Entries for locating text and elements
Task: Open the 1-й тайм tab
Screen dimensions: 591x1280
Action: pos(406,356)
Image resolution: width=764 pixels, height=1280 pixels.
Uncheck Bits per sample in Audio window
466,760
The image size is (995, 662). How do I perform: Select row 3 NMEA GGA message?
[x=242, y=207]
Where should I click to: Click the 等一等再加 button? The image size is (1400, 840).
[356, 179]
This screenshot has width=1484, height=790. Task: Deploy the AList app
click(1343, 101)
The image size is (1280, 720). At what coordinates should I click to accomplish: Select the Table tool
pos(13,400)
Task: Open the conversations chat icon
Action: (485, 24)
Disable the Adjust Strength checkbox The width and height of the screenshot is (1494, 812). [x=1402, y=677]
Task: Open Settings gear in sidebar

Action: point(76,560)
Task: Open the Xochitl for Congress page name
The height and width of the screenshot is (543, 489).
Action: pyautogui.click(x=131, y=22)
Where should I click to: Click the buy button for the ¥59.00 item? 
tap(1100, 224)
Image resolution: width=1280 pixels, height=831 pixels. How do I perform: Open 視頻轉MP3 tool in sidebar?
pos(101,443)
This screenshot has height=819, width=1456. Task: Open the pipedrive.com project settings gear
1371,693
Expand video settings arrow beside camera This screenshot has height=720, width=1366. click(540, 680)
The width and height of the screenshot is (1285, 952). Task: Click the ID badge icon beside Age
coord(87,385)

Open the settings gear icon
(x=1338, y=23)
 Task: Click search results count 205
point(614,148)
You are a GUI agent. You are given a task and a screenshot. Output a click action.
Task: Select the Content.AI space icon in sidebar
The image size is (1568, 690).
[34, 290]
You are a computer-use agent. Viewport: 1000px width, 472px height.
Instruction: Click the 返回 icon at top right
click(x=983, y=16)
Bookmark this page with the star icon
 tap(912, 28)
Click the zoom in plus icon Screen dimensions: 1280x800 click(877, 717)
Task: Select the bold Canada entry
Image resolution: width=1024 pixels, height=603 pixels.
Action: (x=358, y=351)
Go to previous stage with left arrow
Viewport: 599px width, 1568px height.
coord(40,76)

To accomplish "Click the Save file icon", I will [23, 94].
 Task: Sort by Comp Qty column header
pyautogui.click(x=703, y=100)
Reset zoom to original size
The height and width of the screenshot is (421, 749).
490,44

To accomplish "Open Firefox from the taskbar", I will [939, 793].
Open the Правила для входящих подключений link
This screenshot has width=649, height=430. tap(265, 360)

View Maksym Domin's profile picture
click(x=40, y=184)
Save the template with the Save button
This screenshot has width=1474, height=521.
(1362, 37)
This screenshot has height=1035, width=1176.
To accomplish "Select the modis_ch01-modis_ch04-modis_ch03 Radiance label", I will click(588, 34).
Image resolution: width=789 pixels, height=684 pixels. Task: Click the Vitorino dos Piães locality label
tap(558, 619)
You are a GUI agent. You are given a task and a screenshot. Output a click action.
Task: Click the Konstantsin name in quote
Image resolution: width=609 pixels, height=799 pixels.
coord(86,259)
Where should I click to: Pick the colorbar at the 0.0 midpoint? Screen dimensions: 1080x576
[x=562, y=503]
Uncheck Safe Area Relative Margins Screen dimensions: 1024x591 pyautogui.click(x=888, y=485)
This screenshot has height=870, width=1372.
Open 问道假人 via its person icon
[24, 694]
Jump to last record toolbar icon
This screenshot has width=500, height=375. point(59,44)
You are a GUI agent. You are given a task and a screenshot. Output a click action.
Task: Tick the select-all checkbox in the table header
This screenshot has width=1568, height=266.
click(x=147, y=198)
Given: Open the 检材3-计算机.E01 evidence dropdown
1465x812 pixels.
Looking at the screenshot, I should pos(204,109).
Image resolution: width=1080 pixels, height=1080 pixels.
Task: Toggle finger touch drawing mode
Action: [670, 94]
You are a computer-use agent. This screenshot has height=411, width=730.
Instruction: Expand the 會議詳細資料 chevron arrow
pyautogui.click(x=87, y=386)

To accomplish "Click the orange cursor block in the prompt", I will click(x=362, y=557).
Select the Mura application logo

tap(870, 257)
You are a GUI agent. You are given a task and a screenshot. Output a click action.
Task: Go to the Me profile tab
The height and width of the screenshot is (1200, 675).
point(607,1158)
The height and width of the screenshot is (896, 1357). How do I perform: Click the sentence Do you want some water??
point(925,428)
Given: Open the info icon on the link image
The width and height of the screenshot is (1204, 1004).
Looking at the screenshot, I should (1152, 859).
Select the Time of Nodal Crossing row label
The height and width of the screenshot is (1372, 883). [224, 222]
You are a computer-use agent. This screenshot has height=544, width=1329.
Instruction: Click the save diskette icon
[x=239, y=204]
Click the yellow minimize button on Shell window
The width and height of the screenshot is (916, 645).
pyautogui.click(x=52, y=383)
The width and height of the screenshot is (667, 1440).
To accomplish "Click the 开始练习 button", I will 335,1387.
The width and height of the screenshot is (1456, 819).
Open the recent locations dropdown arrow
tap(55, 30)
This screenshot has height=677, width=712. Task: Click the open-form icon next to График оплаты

_Exercise task_. Pull out each line of the records above that contains the string "computer", and list those lines in the order they appear.

_Reply to the exercise_.
You are a computer-use agent. Viewport: 1000px width, 472px height.
You are a computer-use agent. This screenshot has height=411, width=730.
You are a computer-use agent. This screenshot has height=544, width=1329.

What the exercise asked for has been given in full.